Friday I returned from the most wild travel adventure I’ve ever taken. It’s emotionally difficult for me to classify the trip as “most amazing” or “most fun” out of reverence to my former life and the many travels Maggie and I shared, but I feel like it’s more of a tribute to me living beyond the life I had before, like I have broken out into a whole new world. And that’s fact. The daily experiences I experienced exceeded my wildest expectations and, likewise, reset my gauge for what I should expect, or rather, insist that the rest of my days be like. A whole new world was opened up to me and open eyes can’t un-see what’s been seen. This is the start of something wonderful.
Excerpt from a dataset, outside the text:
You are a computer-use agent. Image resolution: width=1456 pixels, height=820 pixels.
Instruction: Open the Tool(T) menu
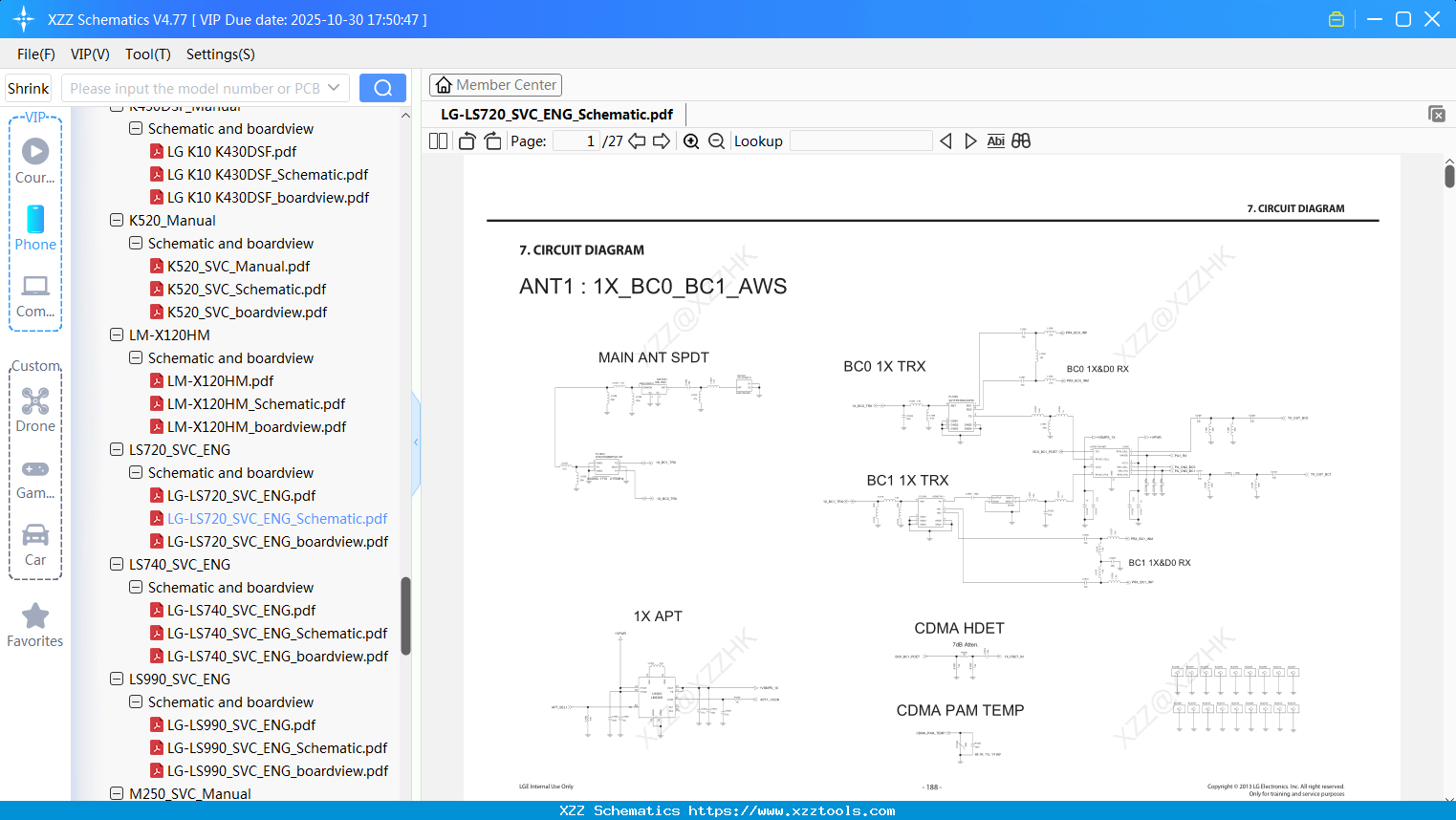(147, 54)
Sitting atop the peak of Huayna Picchu, I thought of Maggie and how she’d have loved to be sitting right beside me. Then I realized she was there all along, coaxing me along. The wonder in my eyes as I gazed down on the valleys thousands of feet below me was a reflection of how she would have seen the same. The majestic peaks staggered mountain after mountain humbled me and helped me understand that what has happened to her and me has happened for ages. And yet, life continues. I am but a simple man, broken-hearted, but not broken. For I climbed every single step of Huayna Picchu, pausing for breath when I needed to, but I did it, all the way to the top and then back down again. I never gave up. I lived to see the indescribable 360-degree peak. Eventually, I made it down safely – tired, sweaty, hungry and beat down.
My visit to Huayna Picchu has humbled me.
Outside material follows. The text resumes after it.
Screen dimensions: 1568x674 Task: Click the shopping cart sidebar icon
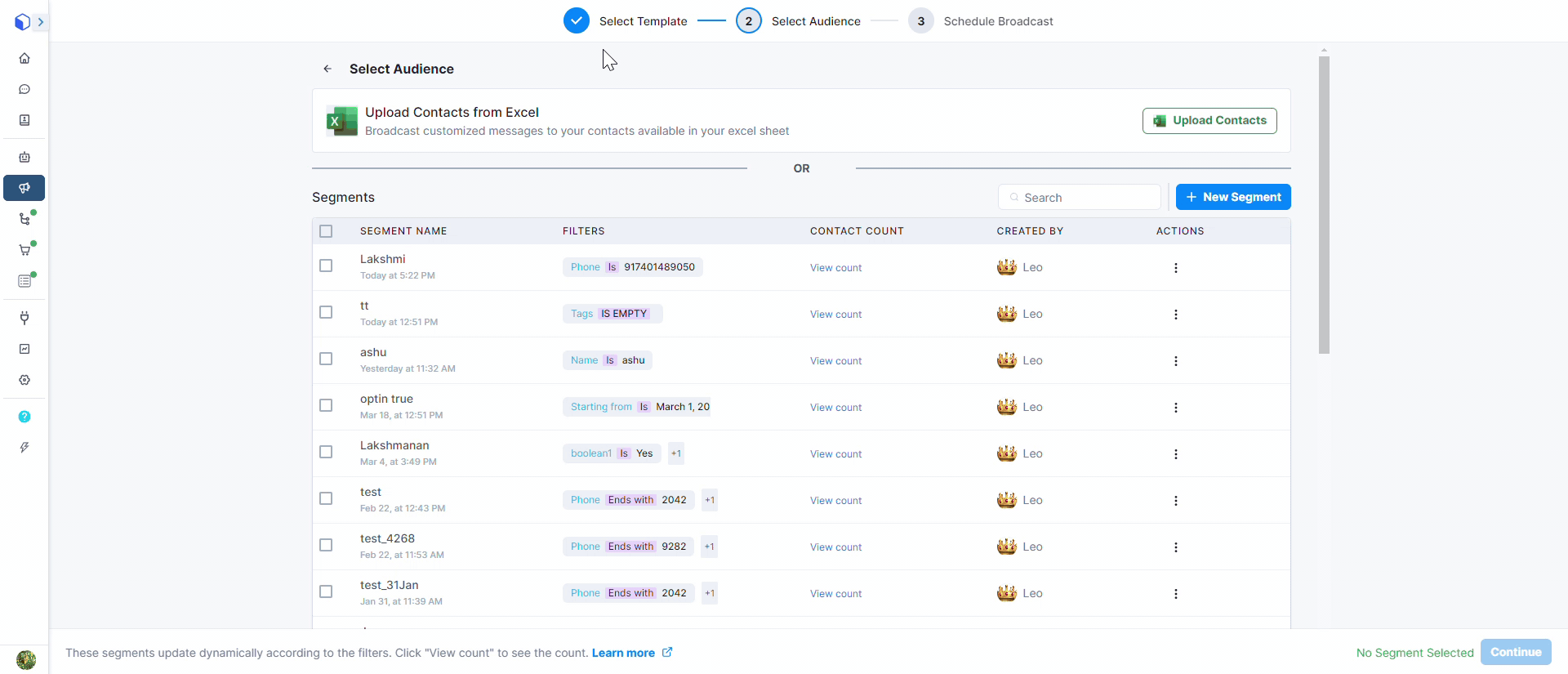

Now, I feel like I’m climbing back down my own personal mountain. I feel like I’ve beaten the climb and the altitude. The views are still dizzying and the stairs can be slippery, but all I need to do is stay focused. But the path is smoother and the threat of falls less ominous. I’ll trudge on. I’ve already made it up. Now, I suppose like it’s always been, it’s one foot in front of the other. But the footsteps are getting easier.